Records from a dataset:
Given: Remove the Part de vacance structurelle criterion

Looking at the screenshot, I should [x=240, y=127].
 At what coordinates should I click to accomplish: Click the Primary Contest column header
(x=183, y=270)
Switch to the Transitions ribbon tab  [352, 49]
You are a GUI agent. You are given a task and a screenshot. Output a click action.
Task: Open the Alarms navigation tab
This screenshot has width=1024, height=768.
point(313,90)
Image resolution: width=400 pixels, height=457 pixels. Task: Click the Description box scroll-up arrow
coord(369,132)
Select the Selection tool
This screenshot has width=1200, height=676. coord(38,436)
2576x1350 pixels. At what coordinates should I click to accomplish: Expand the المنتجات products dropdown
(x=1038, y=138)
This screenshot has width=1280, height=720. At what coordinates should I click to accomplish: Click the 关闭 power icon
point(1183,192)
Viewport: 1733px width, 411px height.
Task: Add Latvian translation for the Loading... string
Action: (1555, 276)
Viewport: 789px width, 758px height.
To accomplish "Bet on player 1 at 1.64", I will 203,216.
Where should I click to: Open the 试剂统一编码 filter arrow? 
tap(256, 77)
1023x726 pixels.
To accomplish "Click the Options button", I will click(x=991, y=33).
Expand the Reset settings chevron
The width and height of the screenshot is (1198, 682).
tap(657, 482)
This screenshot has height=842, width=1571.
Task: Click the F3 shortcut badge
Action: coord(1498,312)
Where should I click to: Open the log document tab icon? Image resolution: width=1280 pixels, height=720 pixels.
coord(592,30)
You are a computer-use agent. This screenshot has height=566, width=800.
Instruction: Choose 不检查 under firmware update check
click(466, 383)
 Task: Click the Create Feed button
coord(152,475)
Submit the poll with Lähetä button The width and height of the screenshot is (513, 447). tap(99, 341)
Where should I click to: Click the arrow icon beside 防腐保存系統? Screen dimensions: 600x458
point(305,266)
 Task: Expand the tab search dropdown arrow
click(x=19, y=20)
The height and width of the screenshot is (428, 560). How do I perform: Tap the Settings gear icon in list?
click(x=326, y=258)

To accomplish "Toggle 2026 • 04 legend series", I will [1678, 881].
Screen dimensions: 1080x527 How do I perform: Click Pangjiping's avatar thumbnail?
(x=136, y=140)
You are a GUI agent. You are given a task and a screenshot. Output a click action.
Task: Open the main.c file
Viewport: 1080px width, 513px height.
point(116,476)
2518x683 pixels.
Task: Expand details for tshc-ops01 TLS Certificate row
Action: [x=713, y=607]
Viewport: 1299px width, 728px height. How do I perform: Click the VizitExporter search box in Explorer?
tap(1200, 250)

**WHAT IS EXPECTED**
Write out exactly the lines above between the line with "Where should I click to: Open the 试剂统一编码" and the line with "1023x726 pixels.", inclusive, and nothing beyond them.

**EXERCISE RESPONSE**
Where should I click to: Open the 试剂统一编码 filter arrow? 
tap(256, 77)
1023x726 pixels.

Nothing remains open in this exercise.